Chaîne des Rotîsseurs rewarded Tampere Hall - Visit Tampere

Chaîne des Rotîsseurs rewarded Tampere Hall


”We have simply fallen passionately in love with good food”

The 50th anniversary of the Chaîne des Rôtisseurs Bailli de Tampere was celebrated in Tampere Hall on October 27th 2018. Tampere Hall was awarded an acknowledgment of their merits in promoting the food culture in Tampere. The Tampere Hall staff members receiving the award were the Managing Director Paulina Ahokas, Executive Chef Juhana Paturi, Food and Beverage Director Anne Nyberg as well as Congresses and Corporate Events’ Sales Manager Leena Sulonen.


– The professionals at Tampere Hall have taken in the quality requirements of the Rotîsseurs shield in an exemplary way, and bring their membership forth with pride and class throughout their actions. Tampere Hall is an internationally important partner to us, and a partner who promotes the conspicuousness and esteem of the Rotîsseurs in their own networks. With the 50th anniversary medal we wanted to remember the quality work done by the key persons to realize our gastronomic goals, says the Bailli de Tampère Mikko Reinikka.


The Executive Chef of the Tampere Hall Juhana Paturi is known as a pioneer of responsible restaurant management in Finland. Paturi reminds, that the salute from the Rotîsseurs belongs to the whole Tampere Hall’s restaurant staff instead of the individual members of the personnel.


– These salutes are a manifestation of the commitment and dedicated work of our personnel. We have simply fallen passionately in love with good food and drink, says Paturi.


Tampere Hall is the only culture and congress centre in Finland to be granted the Rotîsseurs shield. In addition, out of all the shield restaurants in Finland, the staff of the Tampere Hall holds the biggest number of Chaîne des Rôtisseurs ribbons, altogether nine of them.

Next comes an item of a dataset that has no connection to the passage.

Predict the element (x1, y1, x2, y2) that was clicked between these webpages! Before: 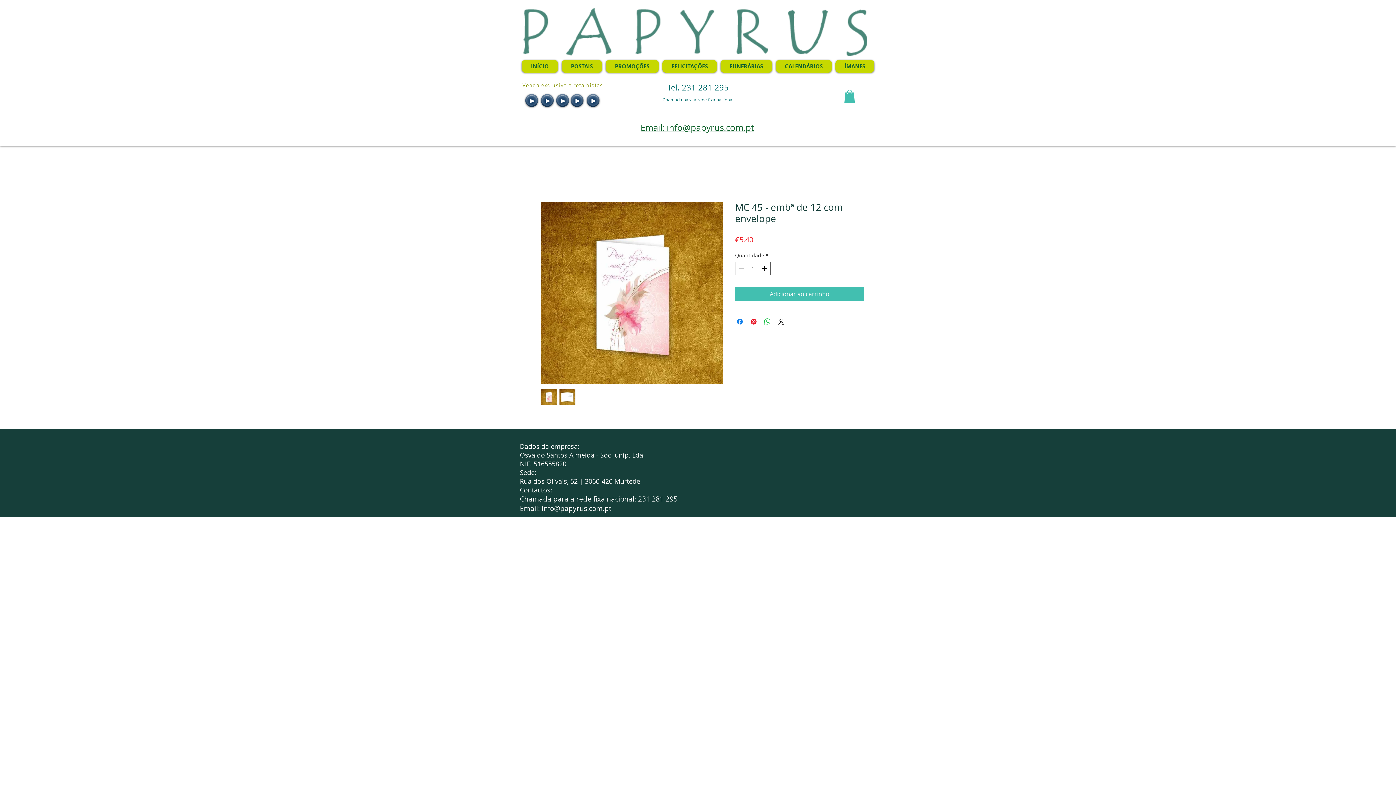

Tampere Hall serves a yearly amount of 500 000 guests, and many of them alsi have lunch or dinner in the premises. The Tampere Hall’s kitchen prepares breakfasts, lunches and dinners fro the congress guests, museum-goers and concert visitors. In addition, the Hall’s own à la carte restaurant Tuhto serves hundreds of customers a day.


In the last couple of years, Tampere Hall has concentrated specifically on green solutions and local organic food in its restaurants. There was even a rooftop garden with beehives, and from the honey made by the Hall’s own bees, Tampere Hall will be producing its own honey beer called Pörri Beer.